Zuse did not like the lengthy calculations an engineer was required to perform and began to think about a computing machine in 1934. Between 1936 and 1938 he constructed the Z1, a programmable mechanical computer based on binary arithmetic and mechanical memory (which he had patented in 1936), in his parents' living room. Dissatisfied with some aspects of the Z1 he used second hand phone switching relays to build his second machine, the Z2.

During 1939 - 1941 Zuse built the Z3, helped by friends and a small government grant. It was the first reliable, freely programmable, working computer based on a binary floating-point number and switching system in the world.

In 1940 Zuse founded the Zuse Apparatebau, a computer manufacturing company. The company completed the development of the Z4, a model for series production based on the patented and reliable technology of the Z1, in 1945 but was bombed out before production could begin. The Z4 prototype was transported to Göttingen with the plan to have it stored in the nearby underground factories for the German rockets. When Zuse inspected the factories and discovered twenty thousand concentration camp prisoners working under unimaginable conditions in kilometre-long tunnels he refused, and the Z4 ended up in Oberjoch in the Bavarian Alps, the retreat of Wernher von Braun and his rocket design team. Zuse was adamant not to get involved in the rocket program and moved some 20 km away to Hinterstein, where he survived the years 1945 - 1947 by selling woodcuts to the local population and American soldiers.

In1948 Zuse managed to reassemble the Z4 in a former flour store, but electrical power was only available for a few hours each day and generally not sufficient to accommodate the Z4Ős power consumption.

At the same time the Eidgenössische Technische Hochschule (Federal Technical College) in Zürich, Switzerland, was looking into the possibility of building a computer and somehow got information about the Z4. Although it was based on outdated technology at the time (mechanical instead of electronic memory) it was the by far easiest machine to program, which was important if it was to be used by scientists for their work. The Z4 was transferred to Zürich and put to work.

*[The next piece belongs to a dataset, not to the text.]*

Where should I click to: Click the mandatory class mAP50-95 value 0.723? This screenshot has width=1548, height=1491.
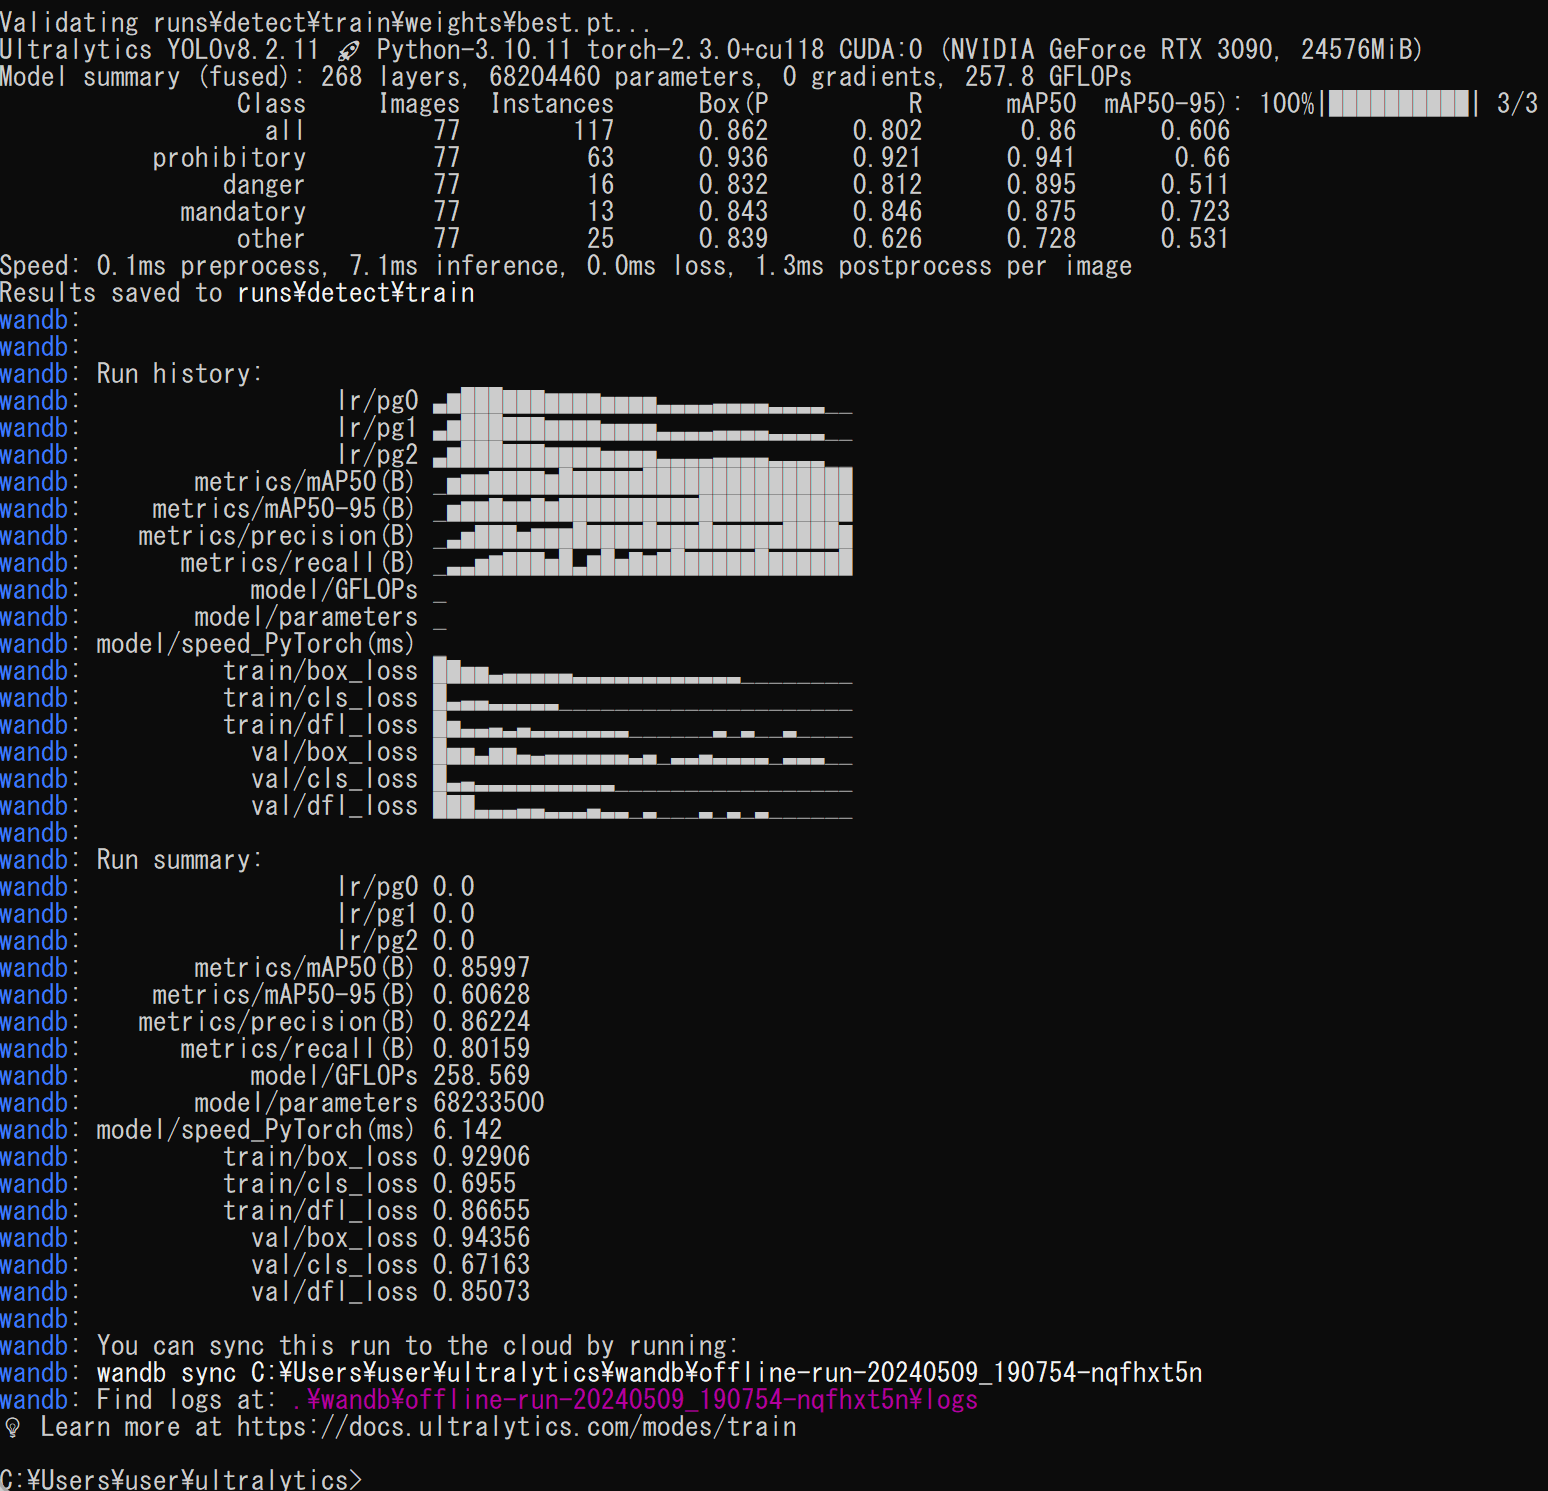coord(1195,212)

Later in 1948 representatives of IBM approached Zuse with the aim to acquire his patents but gave no guarantee othat the Z4 would have a future at IBM. Zuse therefore started a new company, the Zuse KG. It began in 1949 with five employees and grew to about 1200 employees in 1964. By 1969 it had sold about 250 computers. Lack of capital led to a gradual takeover by Siemens. Today what remains of the Zuse tradition is part of Fujitsu-Siemens computers.

Being retired, Zuse rebuilt the Z1 between 1987 and 1989 for the Deutsches Technik Museum in Berlin. He had already rebuilt the Z3 in 1960 - 1961 during his time as company director. The rebuilt Z3 and the original Z4 are today on display in the Deutsches Museum in München.

The Z1 computer. In the foreground on top of the machine is the manual crank for driving the clock frequency by hand.